Following the closing of the agreements, Robert Bohorad and Everett Dickson resigned their positions as YCRM’s CEO and Chairman of the Board of Directors, respectively and Richard Jordan was appointed to those positions.

 

The YCRM has authorized 8,750,000 Series C Preferred Shares of Stock, effective December 13, 2023. The shares have a stated value of $3.00 per share, earns a 2% dividend on the stated value, which cumulative and payable solely upon redemption. The stock has voting rights equal to the number of common shares into which the preferred shares may be converted. At any time following 180 days from the date of issuance the preferred stock in aggregate can be converted into 87.5% of the outstanding common stock for a period of twenty-four months from the date of issuance.

 

YCRM is obligated under the terms of the Share Exchange Agreement to issue 8,750,000 shares of Series C Preferred Stock to the owners of the Company. in exchange for 100% of the shares of the Company upon closing the acquisition.

 

YCRM also has authorized 1,250,000 Series D Preferred Shares of Stock, effective December 13, 2023. The shares have a stated value of $1.00 per share, earns a 2% dividend on the stated value, which cumulative and payable solely upon redemption. The stock has voting rights equal to the number of common shares into which the preferred shares may be converted. At any time following 180 days from the date of issuance the preferred stock in aggregate can be converted into 12.5% of the outstanding common stock of YCRM for a period of twenty-four months from the date of issuance.

 

YCRM is obligated under the terms of the Security Pruchase Agreement to issue 1,000,000 shares of Series D Preferred Stock along with warrants having an exercise price of $0.0003 and a term of seven years for the issuance of 142,424,186 shares of common stock as inducement to lend an aggregate principal amount of $470,000 upon closing the acquisition. The proceeds of the note issuance will be used to cover operations of the Company.

 

F-24

 

 

Asset Purchase

 

On April 8, 2024, the Company acquired the assets of Singer Networks LLC (Singer), an Illinois limited liability. Singer is a service provider that manages the technology needs for its clients.

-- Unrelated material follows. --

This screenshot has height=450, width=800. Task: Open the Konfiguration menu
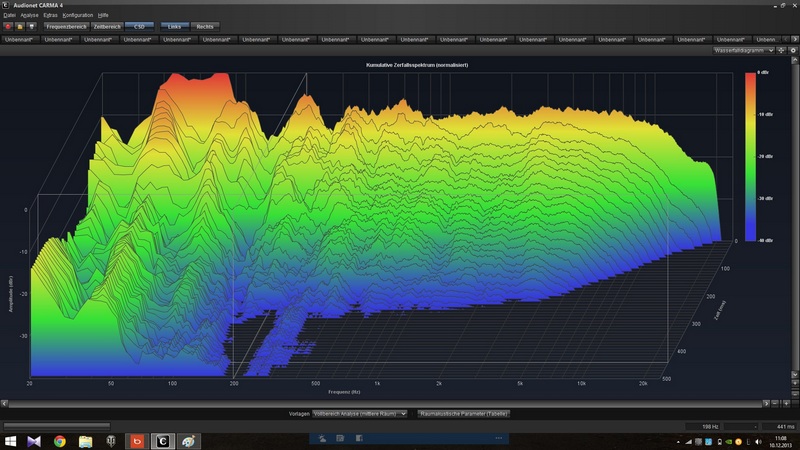76,16
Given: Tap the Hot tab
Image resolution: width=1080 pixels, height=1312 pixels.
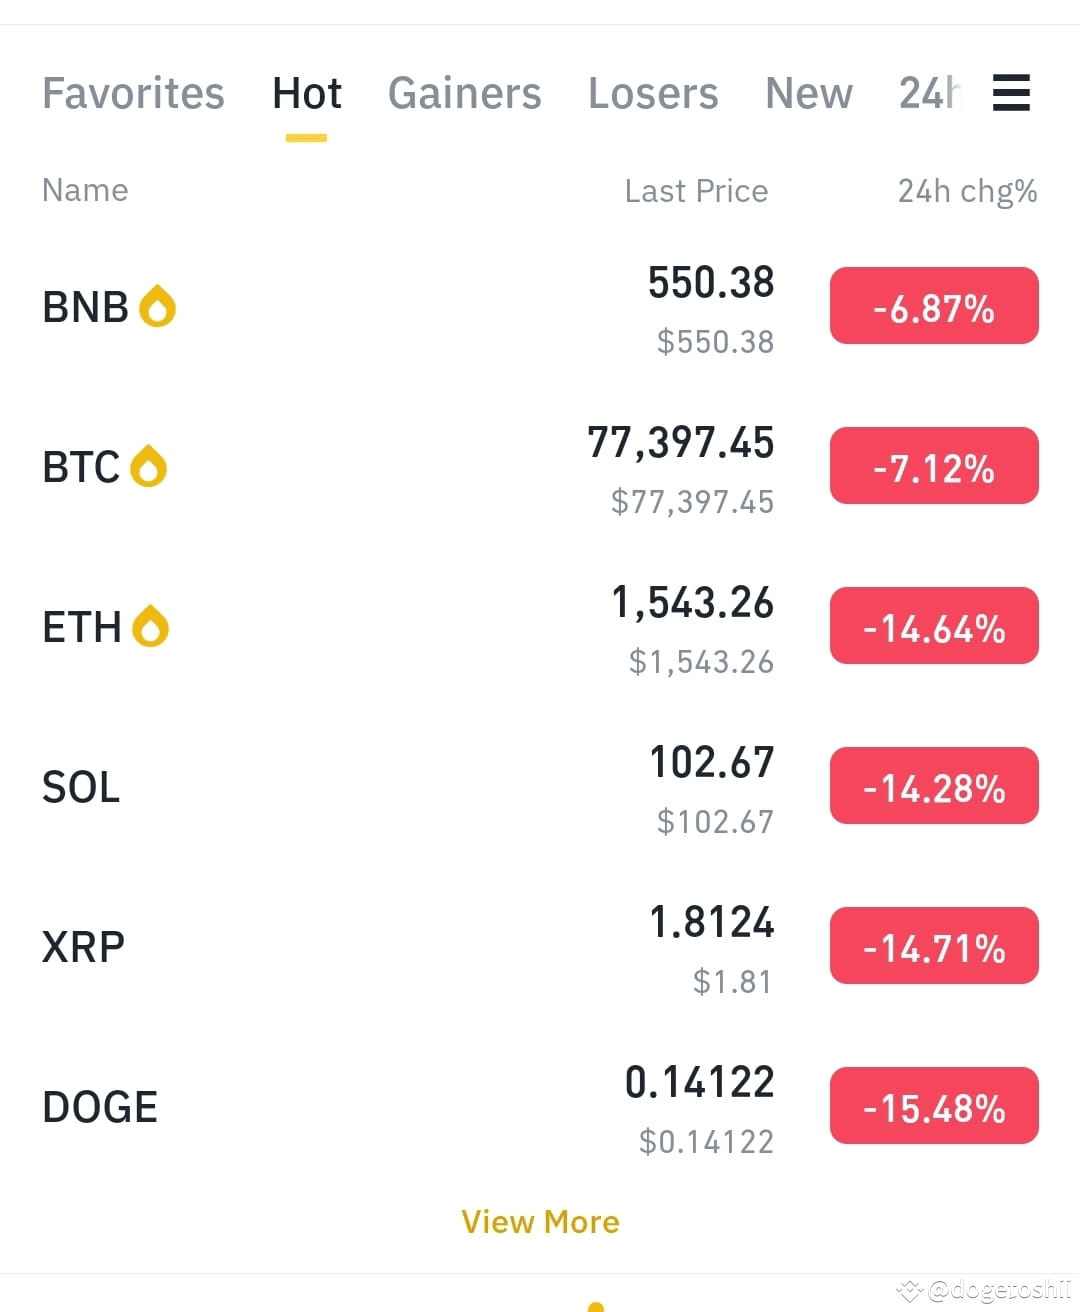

Under the terms of the agreement the Company has acquired all the tangible and intangible assets of Singer with the exception of cash and bank accounts, accounts receivable (as of closing date) the Singer benefit plan. The purchase price is comprised of $121,413 in cash and 750,000 preferred shares of Yuengling’s Ice Cream Corporation (“YCRM”). The preferred shares have a stated value of $1.00 and are convertible in YCRM common shares under the terms of the Certificate of Designation.

 

Common Stock and Preferred Stock Transactions

 

The Company issued 125,000 shares of common stock to investors for cash. The shares were priced at $1.00 under the Reg A Offering statement.

 

The Company issued 500,000 shares of common stock to the former owner of Innovative Design Networks as agreed under the purchase documents. The shares were valued at $1.00 (Reg A Offering price used for fair value).

 

The Company issued 675,000 shares of common stock to employees as compensation. The shares were valued at $1.00 (Reg A Offering price used for fair value).

 

The Company issued 194,444 shares of common stock to a board member as compensation. The shares were valued at $1.00 (Reg A Offering price used for fair value).

 

The Company issued 35,000 shares of common stock to third party service providers as compensation. The shares were valued at $1.00 (Reg A Offering price used for fair value).

 

The CEO of the Company exchanged all the outstanding preferred shares for 11,000,000 common shares of stock. The preferred shares were subsequently cancelled.

 

Change to Employment Agreement

 

On May 3, 2024, the employment agreement with the former principle of ReachOut IND has been amended in accordance with the terms of the employment agreement. The amendment takes effect on May 16, 2023, and reduces annual compensation to $125,000, and alters the responsibilities of his management role.